Kath Gorick, who runs Abbey Road Grooming, in Abbey Road, Popley, has appealed to Basingstoke and Deane Borough Council to look at ways to hand more powers to dog wardens to allow them to enter people’s homes when an animal is in distress.
Her call comes after she had to watch a helpless dog spend days locked in the garden of a local property.
She told The Gazette: “When it is on your doorstep, it’s something you just cannot ignore. Knowing I work with dogs, one of the neighbours came to me but really there was nothing I could do.
“It is unacceptable to leave dogs and not look after them properly, and I feel that there are no laws that protect the interest of abused and abandoned dogs.
“The RSPCA cannot be everywhere. I want to see dog wardens given more powers to be able to enter people’s homes when a dog is in danger.”
Mrs Gorick put her case to the borough council last month.

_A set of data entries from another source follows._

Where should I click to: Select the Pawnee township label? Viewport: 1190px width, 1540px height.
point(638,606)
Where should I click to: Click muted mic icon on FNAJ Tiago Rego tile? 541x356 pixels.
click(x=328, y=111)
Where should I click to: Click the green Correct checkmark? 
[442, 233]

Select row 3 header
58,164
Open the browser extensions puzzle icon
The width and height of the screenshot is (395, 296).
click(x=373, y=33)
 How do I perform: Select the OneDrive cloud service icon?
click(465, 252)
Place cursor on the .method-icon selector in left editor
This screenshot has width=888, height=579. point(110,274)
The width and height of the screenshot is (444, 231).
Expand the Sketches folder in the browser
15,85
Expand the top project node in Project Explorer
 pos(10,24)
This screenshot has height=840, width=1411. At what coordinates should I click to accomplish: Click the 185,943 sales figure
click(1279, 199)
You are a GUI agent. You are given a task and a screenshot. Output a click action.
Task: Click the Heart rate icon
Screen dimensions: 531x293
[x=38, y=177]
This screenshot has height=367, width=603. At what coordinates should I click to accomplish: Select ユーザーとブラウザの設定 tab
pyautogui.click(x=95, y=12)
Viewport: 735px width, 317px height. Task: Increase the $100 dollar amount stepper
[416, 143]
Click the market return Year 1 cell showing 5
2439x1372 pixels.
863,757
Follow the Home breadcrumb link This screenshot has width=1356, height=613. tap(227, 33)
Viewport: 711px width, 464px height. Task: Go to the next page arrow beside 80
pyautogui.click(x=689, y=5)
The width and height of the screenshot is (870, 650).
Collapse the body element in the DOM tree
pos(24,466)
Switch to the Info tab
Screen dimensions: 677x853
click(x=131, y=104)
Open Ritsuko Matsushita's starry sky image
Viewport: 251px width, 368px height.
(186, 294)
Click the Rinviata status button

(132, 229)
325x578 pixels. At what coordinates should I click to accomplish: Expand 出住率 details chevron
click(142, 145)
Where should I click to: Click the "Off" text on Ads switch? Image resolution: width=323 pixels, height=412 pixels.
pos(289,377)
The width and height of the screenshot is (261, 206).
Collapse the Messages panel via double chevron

As a result, an overview and scrutiny committee, made up of councillors, will later this year consider what new powers could be granted to dog wardens.
Councillor Elaine Still, Cabinet member for the environment, said she agrees that more should be done to protect dogs. She told The Gazette: “I think local authorities should have more powers, but, of course, our hands are tied at the moment because all we can do is report it to the police.
“The RSPCA do have those powers, along with the police, to take control. But as the council, we are the eyes and ears on the ground and it is only right that we should be able to do something about it.
“I think this problem is on the rise, particularly with the economy the way it is at the moment.”